*SET EXERCISE:* Recast the records, from the first line through the line containing "click(2, 45)" inclusive, as a Markdown table with the columns Row and Text. Give each line its own numbered row and omit blank lines.

*MATERIAL PROVIDED:*
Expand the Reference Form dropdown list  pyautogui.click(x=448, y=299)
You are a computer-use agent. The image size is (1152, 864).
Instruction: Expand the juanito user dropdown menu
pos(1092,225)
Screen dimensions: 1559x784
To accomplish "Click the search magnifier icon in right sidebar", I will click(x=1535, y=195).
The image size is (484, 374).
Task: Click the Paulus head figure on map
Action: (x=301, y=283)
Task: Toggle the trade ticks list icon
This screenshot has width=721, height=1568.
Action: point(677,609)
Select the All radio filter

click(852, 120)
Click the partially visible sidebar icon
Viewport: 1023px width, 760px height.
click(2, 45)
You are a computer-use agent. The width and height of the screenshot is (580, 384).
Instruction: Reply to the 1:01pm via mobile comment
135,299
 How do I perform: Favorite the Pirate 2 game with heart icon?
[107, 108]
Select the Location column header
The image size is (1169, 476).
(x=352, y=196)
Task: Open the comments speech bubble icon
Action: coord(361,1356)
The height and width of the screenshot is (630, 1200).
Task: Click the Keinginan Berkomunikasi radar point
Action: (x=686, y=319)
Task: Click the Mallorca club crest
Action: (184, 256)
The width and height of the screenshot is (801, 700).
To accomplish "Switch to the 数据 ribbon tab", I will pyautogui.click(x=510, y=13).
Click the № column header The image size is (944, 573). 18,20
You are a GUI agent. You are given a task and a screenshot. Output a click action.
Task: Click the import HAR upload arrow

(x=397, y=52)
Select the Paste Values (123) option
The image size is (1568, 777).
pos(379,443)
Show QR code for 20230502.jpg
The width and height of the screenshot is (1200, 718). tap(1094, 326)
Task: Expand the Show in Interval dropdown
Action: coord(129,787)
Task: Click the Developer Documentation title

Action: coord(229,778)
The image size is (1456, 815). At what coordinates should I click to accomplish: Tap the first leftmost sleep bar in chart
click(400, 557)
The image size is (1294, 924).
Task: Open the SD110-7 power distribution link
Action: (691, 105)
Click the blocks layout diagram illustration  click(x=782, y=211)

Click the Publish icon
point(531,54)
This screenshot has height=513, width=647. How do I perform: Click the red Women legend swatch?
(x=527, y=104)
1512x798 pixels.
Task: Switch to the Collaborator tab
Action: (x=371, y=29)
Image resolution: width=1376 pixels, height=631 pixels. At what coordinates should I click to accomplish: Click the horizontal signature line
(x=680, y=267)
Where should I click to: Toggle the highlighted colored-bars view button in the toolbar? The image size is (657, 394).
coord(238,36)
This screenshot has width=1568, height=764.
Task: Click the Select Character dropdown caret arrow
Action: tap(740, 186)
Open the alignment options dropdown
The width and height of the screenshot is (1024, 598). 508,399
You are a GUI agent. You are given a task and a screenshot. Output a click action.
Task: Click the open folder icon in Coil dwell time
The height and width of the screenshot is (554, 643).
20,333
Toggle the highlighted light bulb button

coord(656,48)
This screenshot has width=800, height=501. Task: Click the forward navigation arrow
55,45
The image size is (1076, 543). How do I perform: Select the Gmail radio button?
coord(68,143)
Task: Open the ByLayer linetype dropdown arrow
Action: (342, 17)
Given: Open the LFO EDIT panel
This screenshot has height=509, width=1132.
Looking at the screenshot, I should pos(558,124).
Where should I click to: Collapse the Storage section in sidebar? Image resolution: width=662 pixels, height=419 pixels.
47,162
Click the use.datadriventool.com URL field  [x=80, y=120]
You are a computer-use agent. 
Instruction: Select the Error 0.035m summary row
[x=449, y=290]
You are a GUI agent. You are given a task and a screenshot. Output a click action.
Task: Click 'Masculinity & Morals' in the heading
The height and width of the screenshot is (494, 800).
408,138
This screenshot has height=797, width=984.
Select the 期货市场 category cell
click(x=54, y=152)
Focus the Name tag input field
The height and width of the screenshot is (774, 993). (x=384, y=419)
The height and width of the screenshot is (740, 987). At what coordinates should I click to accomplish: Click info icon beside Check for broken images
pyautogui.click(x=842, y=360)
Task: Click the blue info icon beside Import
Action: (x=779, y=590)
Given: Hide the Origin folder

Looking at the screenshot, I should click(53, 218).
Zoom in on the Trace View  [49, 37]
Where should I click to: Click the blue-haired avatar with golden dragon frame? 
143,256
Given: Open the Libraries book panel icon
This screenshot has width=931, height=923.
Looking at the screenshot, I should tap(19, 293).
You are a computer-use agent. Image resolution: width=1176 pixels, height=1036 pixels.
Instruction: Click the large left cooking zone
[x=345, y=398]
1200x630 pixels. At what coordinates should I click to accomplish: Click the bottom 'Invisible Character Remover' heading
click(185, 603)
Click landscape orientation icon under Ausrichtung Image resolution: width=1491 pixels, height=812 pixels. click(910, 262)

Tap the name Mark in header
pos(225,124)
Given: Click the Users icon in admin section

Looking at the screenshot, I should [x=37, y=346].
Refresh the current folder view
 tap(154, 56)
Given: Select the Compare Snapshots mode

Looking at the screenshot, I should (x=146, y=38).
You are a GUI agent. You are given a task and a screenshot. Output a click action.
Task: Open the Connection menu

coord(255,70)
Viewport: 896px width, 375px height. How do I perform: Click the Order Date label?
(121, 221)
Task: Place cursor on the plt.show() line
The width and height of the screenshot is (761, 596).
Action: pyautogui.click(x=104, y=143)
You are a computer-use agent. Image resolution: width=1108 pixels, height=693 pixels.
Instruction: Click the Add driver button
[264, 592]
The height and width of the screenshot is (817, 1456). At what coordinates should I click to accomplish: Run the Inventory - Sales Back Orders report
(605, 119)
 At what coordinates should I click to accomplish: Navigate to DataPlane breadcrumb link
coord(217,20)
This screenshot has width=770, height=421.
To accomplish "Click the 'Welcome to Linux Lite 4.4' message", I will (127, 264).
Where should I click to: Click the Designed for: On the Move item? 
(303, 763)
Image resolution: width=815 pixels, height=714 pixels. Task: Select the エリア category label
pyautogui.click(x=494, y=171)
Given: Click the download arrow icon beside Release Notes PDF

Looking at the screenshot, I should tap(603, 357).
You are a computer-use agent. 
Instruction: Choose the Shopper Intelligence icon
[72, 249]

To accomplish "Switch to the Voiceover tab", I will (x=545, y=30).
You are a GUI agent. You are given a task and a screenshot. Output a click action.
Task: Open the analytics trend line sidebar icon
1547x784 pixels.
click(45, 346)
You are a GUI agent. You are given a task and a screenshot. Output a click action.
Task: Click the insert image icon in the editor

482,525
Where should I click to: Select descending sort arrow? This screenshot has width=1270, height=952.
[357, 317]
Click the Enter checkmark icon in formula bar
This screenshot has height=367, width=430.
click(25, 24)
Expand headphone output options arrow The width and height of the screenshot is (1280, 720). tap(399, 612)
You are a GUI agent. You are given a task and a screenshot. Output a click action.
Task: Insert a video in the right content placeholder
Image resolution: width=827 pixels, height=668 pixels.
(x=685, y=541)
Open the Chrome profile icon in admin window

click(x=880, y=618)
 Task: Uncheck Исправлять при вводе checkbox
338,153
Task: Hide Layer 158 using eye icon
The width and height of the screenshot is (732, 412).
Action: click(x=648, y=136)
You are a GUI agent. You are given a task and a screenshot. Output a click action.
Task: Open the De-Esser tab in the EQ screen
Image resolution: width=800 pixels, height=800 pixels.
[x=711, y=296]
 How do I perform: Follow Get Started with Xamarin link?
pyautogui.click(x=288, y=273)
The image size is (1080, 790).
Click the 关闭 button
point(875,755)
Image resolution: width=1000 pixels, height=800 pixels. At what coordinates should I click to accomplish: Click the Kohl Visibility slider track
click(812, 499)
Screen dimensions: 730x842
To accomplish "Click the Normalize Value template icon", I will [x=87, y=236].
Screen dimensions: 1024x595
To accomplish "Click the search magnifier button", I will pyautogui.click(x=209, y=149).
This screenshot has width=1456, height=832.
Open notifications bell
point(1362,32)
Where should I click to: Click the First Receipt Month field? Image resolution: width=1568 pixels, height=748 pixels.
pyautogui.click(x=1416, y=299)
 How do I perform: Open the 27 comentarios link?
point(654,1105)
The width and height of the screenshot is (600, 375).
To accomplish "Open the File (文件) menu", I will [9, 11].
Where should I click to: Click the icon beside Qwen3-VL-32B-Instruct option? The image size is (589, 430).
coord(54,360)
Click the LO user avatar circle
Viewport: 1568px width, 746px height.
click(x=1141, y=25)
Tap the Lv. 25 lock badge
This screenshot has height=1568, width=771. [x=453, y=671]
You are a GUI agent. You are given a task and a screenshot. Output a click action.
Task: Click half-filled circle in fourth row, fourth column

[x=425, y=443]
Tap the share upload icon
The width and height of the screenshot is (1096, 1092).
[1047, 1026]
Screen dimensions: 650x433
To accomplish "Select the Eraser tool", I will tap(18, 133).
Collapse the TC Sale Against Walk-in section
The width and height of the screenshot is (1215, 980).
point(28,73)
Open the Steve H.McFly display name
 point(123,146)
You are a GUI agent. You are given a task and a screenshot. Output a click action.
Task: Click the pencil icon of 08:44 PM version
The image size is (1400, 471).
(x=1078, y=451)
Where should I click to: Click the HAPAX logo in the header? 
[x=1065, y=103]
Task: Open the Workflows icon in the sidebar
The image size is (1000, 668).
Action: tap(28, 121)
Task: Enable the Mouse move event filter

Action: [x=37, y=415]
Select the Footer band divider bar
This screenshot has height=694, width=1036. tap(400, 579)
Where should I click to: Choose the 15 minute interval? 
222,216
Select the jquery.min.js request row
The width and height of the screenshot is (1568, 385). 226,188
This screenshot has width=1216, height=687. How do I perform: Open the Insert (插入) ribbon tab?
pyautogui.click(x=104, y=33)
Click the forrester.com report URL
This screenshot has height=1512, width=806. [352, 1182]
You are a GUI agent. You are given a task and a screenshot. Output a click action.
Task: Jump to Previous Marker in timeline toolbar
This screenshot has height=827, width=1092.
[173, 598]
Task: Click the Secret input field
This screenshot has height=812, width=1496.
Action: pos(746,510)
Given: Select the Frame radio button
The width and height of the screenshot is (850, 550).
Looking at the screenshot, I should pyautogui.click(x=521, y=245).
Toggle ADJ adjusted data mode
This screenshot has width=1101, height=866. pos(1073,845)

*ANSWER BELOW:*
| Row | Text |
|---|---|
| 1 | Expand the Reference Form dropdown list  pyautogui.click(x=448, y=299) |
| 2 | You are a computer-use agent. The image size is (1152, 864). |
| 3 | Instruction: Expand the juanito user dropdown menu |
| 4 | pos(1092,225) |
| 5 | Screen dimensions: 1559x784 |
| 6 | To accomplish "Click the search magnifier icon in right sidebar", I will click(x=1535, y=195). |
| 7 | The image size is (484, 374). |
| 8 | Task: Click the Paulus head figure on map |
| 9 | Action: (x=301, y=283) |
| 10 | Task: Toggle the trade ticks list icon |
| 11 | This screenshot has width=721, height=1568. |
| 12 | Action: point(677,609) |
| 13 | Select the All radio filter |
| 14 | click(852, 120) |
| 15 | Click the partially visible sidebar icon |
| 16 | Viewport: 1023px width, 760px height. |
| 17 | click(2, 45) |